It also seems my early silence to her was an enemy as I have never heard of any child with such a big vocabulary at 18 months unless they were Doogie Howser. I failed math three times in Grade 8 and got a final mark of 29 out of 200, so brainiac I am not. I remember my poor Father’s face when he saw that report card and asked if they couldn’t have given me more marks for neatness. I should have asked him if saying “Bye Bye Daddy” at 17 months made up for anything.

 

My Mother was not going to accept the sound of crickets between us so the vocabulary was flying until I was 18 months. She stopped documenting after that, so obviously we were having many fireside chats at the age of 2. Apparently word at the A & P was the child across the street didn’t talk until he was 4. That was about the time Diefenbaker was running. Somehow his first word was “Diefenbaker’ and it was gossip fodder for months on Albert Street in Cowansville.

........

### Prompt 1
Reproduce the memoir excerpt between "My Mother was" and "Street in Cowansville.", inclusive.
### Prompt 2
Turn the paragraph of the memoir excerpt beginning "My Mother was not going to accept" into a short bulleted list that keeps its main facts.
The entries after this point come from a different source.

### Data supplied
........

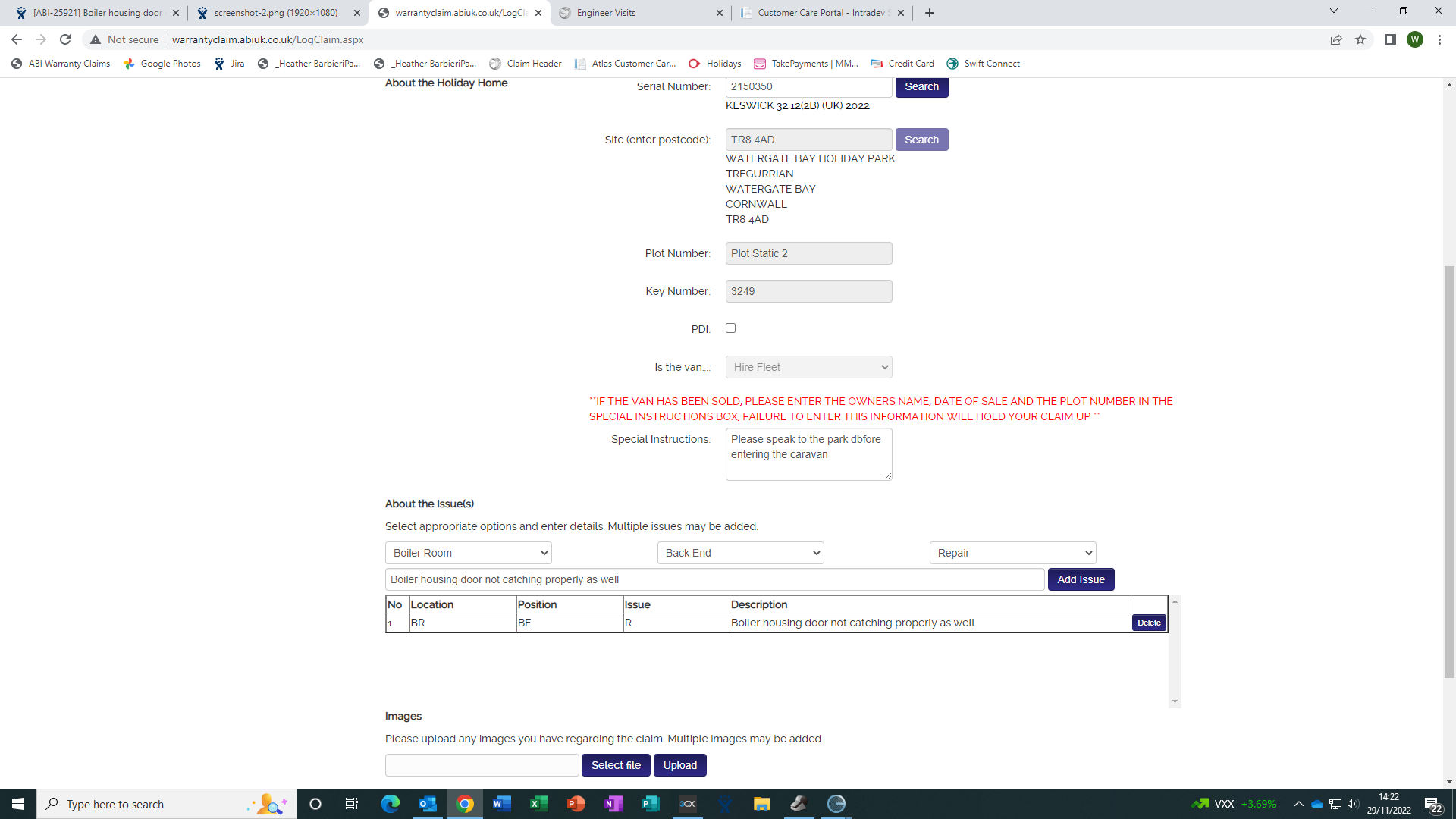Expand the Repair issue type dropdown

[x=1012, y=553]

........

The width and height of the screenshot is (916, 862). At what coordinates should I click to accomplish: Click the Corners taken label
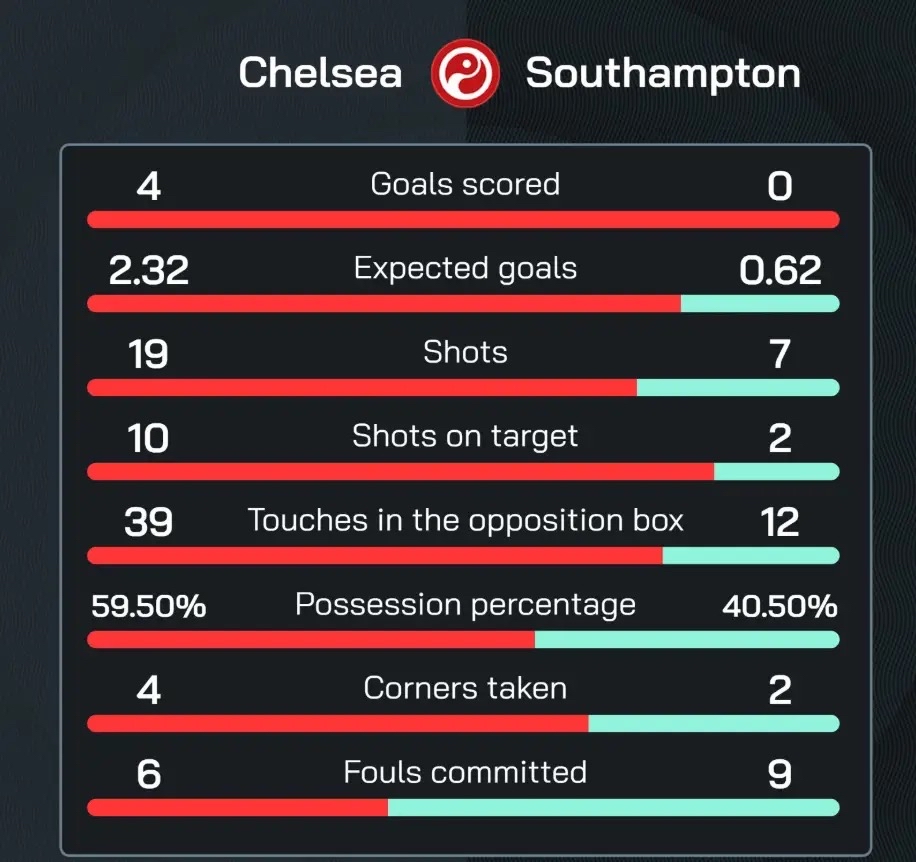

........

### Worked answer 1
My Mother was not going to accept the sound of crickets between us so the vocabulary was flying until I was 18 months. She stopped documenting after that, so obviously we were having many fireside chats at the age of 2. Apparently word at the A & P was the child across the street didn’t talk until he was 4. That was about the time Diefenbaker was running. Somehow his first word was “Diefenbaker’ and it was gossip fodder for months on Albert Street in Cowansville.

### Worked answer 2
- The narrator's mother kept the vocabulary coming until the narrator was 18 months old.
- She stopped documenting it after that.
- Word at the A & P was that the child across the street didn't talk until he was 4.
- That was around the time Diefenbaker was running.
- That child's first word was "Diefenbaker," and it was gossip fodder for months on Albert Street in Cowansville.